>>

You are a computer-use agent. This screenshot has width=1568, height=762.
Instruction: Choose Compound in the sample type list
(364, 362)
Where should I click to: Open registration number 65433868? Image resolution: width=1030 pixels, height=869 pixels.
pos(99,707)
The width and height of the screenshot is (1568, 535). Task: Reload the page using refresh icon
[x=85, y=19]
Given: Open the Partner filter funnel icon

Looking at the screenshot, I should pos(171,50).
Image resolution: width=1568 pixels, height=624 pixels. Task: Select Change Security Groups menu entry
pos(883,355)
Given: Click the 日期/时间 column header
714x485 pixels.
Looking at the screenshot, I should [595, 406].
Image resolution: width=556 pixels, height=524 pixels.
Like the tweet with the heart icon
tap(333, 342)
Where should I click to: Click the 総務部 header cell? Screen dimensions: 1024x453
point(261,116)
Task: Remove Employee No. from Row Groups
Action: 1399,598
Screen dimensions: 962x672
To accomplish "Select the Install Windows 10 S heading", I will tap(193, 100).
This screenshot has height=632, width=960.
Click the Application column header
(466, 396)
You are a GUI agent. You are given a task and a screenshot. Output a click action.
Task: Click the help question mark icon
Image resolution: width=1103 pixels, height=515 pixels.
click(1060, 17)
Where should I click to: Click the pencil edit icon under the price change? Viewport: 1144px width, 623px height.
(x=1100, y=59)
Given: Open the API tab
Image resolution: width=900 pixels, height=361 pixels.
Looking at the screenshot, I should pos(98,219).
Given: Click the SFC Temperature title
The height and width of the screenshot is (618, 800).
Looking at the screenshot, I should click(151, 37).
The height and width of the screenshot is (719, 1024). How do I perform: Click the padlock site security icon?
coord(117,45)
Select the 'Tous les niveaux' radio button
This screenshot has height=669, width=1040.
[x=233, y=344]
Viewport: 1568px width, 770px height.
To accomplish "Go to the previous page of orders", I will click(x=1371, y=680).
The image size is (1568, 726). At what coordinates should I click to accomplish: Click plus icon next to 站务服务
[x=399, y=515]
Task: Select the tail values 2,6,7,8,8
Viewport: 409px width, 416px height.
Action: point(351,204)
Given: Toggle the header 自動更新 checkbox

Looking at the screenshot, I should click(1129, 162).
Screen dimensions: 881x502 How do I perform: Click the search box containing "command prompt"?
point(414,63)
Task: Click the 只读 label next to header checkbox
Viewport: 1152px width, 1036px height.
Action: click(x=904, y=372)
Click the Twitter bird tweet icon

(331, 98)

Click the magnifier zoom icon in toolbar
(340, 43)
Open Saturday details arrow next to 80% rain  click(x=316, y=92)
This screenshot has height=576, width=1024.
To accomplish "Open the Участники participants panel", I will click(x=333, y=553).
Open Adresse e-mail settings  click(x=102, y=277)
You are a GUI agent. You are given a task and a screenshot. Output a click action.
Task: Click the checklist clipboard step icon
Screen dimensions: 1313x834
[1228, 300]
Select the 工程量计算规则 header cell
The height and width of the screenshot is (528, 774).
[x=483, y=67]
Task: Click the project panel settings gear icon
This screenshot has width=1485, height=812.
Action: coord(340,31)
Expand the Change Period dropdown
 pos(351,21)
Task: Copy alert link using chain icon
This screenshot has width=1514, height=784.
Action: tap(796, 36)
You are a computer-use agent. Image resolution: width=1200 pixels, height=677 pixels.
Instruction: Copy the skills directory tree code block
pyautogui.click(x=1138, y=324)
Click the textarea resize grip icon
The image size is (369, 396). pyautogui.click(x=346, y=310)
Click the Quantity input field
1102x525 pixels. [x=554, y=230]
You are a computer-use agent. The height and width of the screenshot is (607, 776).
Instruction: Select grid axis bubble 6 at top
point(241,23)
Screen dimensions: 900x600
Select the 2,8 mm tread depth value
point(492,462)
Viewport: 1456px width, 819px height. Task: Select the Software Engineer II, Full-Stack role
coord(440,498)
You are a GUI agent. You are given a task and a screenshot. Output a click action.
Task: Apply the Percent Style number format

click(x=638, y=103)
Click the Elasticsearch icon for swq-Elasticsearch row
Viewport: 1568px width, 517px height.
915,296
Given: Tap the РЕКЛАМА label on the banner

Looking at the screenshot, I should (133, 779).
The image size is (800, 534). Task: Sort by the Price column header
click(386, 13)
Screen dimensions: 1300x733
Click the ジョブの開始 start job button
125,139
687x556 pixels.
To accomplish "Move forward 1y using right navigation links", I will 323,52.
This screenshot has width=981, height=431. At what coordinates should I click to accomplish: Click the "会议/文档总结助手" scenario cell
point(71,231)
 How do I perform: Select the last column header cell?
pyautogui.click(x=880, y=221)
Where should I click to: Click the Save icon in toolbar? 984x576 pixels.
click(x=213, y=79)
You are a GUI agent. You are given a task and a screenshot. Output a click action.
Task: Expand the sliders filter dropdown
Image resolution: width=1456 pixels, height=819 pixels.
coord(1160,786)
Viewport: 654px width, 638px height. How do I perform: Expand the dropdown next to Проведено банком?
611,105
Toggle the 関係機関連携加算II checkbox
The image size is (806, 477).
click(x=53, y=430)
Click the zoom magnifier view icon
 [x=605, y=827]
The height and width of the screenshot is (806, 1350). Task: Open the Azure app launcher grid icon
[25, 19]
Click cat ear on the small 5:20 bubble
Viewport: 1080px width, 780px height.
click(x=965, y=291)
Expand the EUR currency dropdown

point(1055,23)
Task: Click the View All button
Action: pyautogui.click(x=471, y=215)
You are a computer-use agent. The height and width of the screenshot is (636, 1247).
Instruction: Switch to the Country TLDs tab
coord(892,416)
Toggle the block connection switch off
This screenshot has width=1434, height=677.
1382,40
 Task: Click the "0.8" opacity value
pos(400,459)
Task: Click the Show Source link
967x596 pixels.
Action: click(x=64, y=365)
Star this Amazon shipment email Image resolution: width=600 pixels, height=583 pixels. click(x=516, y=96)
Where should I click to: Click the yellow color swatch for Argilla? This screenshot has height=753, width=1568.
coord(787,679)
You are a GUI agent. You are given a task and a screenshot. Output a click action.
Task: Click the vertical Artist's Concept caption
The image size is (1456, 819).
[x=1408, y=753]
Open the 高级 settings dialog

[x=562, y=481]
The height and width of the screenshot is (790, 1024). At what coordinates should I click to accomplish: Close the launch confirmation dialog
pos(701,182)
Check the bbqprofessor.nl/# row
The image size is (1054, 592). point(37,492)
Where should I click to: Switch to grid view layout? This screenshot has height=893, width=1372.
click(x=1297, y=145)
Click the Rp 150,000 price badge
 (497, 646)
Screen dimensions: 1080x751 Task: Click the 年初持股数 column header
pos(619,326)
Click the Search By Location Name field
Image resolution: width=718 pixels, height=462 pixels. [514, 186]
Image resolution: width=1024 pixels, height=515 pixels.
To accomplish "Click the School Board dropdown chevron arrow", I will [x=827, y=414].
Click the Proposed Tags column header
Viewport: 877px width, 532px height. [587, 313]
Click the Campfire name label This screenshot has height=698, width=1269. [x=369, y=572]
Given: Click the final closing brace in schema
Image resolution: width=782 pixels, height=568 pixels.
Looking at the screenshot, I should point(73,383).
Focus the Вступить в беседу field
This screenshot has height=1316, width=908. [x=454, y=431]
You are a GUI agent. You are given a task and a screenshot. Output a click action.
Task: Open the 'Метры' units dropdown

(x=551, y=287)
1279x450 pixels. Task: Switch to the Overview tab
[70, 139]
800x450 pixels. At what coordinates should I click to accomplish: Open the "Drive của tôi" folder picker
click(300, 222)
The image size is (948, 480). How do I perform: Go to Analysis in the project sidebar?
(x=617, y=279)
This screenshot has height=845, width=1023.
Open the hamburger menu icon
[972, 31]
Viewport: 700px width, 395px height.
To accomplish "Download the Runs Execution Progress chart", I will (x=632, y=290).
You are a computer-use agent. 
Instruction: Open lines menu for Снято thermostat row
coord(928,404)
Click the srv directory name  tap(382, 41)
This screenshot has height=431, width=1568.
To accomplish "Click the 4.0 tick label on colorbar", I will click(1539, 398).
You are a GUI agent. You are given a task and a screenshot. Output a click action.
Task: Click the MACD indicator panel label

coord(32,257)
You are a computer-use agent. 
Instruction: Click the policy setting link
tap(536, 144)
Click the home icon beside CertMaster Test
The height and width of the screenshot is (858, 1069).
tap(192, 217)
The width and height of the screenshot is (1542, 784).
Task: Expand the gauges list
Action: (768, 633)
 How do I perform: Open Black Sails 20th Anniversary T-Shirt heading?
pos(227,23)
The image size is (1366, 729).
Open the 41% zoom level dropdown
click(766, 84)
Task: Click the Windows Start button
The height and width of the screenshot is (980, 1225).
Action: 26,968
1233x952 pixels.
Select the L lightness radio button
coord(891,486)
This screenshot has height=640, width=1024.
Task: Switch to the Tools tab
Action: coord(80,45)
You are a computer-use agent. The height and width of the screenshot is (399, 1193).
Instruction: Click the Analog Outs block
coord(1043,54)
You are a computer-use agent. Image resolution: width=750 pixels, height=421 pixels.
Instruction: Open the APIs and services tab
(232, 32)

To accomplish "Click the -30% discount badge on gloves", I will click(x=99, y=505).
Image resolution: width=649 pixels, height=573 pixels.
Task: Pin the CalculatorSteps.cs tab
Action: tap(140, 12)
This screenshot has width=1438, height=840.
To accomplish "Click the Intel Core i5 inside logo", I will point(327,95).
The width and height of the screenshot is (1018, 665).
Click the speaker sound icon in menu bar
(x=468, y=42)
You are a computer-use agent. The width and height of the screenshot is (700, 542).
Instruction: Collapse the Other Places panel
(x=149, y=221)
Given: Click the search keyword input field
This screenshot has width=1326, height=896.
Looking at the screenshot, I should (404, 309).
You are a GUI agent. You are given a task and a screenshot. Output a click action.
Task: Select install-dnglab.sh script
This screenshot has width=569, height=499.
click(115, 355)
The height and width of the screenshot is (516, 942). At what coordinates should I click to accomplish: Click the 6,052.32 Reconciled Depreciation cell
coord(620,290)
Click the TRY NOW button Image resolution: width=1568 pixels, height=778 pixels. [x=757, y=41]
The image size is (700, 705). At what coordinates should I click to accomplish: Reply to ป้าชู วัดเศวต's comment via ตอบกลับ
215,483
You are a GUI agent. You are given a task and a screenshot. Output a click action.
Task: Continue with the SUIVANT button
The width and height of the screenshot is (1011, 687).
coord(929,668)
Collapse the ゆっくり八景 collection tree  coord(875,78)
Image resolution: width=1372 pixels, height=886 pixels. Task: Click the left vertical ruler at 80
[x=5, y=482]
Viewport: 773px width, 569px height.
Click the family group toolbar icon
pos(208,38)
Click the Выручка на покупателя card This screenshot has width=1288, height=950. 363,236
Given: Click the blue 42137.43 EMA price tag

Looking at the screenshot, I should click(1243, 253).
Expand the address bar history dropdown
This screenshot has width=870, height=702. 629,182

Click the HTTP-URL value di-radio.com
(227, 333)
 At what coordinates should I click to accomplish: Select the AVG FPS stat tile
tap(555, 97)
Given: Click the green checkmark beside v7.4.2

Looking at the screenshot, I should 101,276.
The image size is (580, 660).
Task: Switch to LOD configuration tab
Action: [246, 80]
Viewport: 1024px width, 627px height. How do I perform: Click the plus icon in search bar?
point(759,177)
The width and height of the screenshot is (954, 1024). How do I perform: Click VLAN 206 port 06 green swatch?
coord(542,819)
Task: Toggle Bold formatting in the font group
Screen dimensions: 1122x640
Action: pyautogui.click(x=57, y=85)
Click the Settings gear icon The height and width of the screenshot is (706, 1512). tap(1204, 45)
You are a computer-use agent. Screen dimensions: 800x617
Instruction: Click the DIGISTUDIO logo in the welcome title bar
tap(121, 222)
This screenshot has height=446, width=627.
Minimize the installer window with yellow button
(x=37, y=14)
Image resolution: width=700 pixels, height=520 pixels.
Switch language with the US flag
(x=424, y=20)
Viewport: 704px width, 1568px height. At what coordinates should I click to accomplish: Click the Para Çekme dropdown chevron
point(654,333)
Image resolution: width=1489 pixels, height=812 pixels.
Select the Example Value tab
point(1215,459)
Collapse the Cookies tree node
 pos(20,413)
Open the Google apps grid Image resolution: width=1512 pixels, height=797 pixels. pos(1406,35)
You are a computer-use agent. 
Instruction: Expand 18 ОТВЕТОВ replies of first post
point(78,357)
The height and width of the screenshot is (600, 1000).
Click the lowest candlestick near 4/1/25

<<

WORK ITEM: In the entries above, please find the line with "Like the tweet with the heart icon" and the line with "Task: Click the help question mark icon", then write out exactly those two lines and every line between them, and nothing more.

SOLUTION TO THE PROBLEM:
Like the tweet with the heart icon
tap(333, 342)
Where should I click to: Click the 総務部 header cell? Screen dimensions: 1024x453
point(261,116)
Task: Remove Employee No. from Row Groups
Action: 1399,598
Screen dimensions: 962x672
To accomplish "Select the Install Windows 10 S heading", I will tap(193, 100).
This screenshot has height=632, width=960.
Click the Application column header
(466, 396)
You are a GUI agent. You are given a task and a screenshot. Output a click action.
Task: Click the help question mark icon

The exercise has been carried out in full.